Nietzsche returned to Pforta to undergo his last examinations. He all but failed to pass; and, indeed, in mathematics he did not obtain the required number of marks. But the professors, overlooking this inadequacy, granted him his diploma. He left his old school, and left it with pain. His mind easily adjusted itself to the places where it lived, and clung with equal force to happy memories and to melancholy impressions.

The break-up of the school was a prescribed ceremony. The assembled students prayed together for the last time; then those who were about to leave presented their masters with a written testimony of gratitude. Friedrich Nietzsche’s letter moves one by its pathetic and solemn accent. First he addresses himself to God: “To Him who has given me all, my first thanks. What offering should I bring Him, if not the warm gratitude of my heart, confident of His love? It is He who has permitted me to live this glorious hour of my life. May He, the All-Bountiful, continue to watch over me.” Then he thanks the King, “through whose goodness I entered this school...; him and my country I hope one day to honour. Such is my resolve.” Then he speaks to his venerated masters, to his dear comrades, “and particularly to you, my dear friends: what shall I say to you at the instant of parting? I understand how it is that the plant when torn from the soil which has nourished it can only take root slowly and with difficulty in a foreign soil. Shall I be able to disaccustom myself to you? Shall I be able to accustom myself to another environment? Adieu!”

→ Requirements
- 1) Retype the passage on Nietzsche leaving Pforta word for word.
- 2) In the stored entries, lay out the stretch from the line containing "913x899 pixels. Task: Toggle" through the line containing "pyautogui.click(x=27, y=258)" as a Markdown table with the columns Row and Line, skipping blank lines.

(Stored entries)

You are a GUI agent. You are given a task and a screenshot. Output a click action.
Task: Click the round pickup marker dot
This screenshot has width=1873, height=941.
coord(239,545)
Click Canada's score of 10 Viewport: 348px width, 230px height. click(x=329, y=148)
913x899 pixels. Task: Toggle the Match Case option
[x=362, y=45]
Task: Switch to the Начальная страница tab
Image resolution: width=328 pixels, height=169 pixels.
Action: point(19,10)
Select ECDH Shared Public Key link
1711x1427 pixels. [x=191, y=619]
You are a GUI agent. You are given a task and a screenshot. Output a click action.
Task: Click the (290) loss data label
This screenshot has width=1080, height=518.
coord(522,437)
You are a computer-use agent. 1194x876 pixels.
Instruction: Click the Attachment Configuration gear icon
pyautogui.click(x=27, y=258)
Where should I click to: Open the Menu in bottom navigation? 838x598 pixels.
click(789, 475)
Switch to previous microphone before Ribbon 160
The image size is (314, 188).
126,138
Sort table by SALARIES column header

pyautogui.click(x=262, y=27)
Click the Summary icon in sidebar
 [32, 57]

→ Solution set
- 1)
Nietzsche returned to Pforta to undergo his last examinations. He all but failed to pass; and, indeed, in mathematics he did not obtain the required number of marks. But the professors, overlooking this inadequacy, granted him his diploma. He left his old school, and left it with pain. His mind easily adjusted itself to the places where it lived, and clung with equal force to happy memories and to melancholy impressions.

The break-up of the school was a prescribed ceremony. The assembled students prayed together for the last time; then those who were about to leave presented their masters with a written testimony of gratitude. Friedrich Nietzsche’s letter moves one by its pathetic and solemn accent. First he addresses himself to God: “To Him who has given me all, my first thanks. What offering should I bring Him, if not the warm gratitude of my heart, confident of His love? It is He who has permitted me to live this glorious hour of my life. May He, the All-Bountiful, continue to watch over me.” Then he thanks the King, “through whose goodness I entered this school...; him and my country I hope one day to honour. Such is my resolve.” Then he speaks to his venerated masters, to his dear comrades, “and particularly to you, my dear friends: what shall I say to you at the instant of parting? I understand how it is that the plant when torn from the soil which has nourished it can only take root slowly and with difficulty in a foreign soil. Shall I be able to disaccustom myself to you? Shall I be able to accustom myself to another environment? Adieu!”

- 2)
| Row | Line |
|---|---|
| 1 | 913x899 pixels. Task: Toggle the Match Case option |
| 2 | [x=362, y=45] |
| 3 | Task: Switch to the Начальная страница tab |
| 4 | Image resolution: width=328 pixels, height=169 pixels. |
| 5 | Action: point(19,10) |
| 6 | Select ECDH Shared Public Key link |
| 7 | 1711x1427 pixels. [x=191, y=619] |
| 8 | You are a GUI agent. You are given a task and a screenshot. Output a click action. |
| 9 | Task: Click the (290) loss data label |
| 10 | This screenshot has width=1080, height=518. |
| 11 | coord(522,437) |
| 12 | You are a computer-use agent. 1194x876 pixels. |
| 13 | Instruction: Click the Attachment Configuration gear icon |
| 14 | pyautogui.click(x=27, y=258) |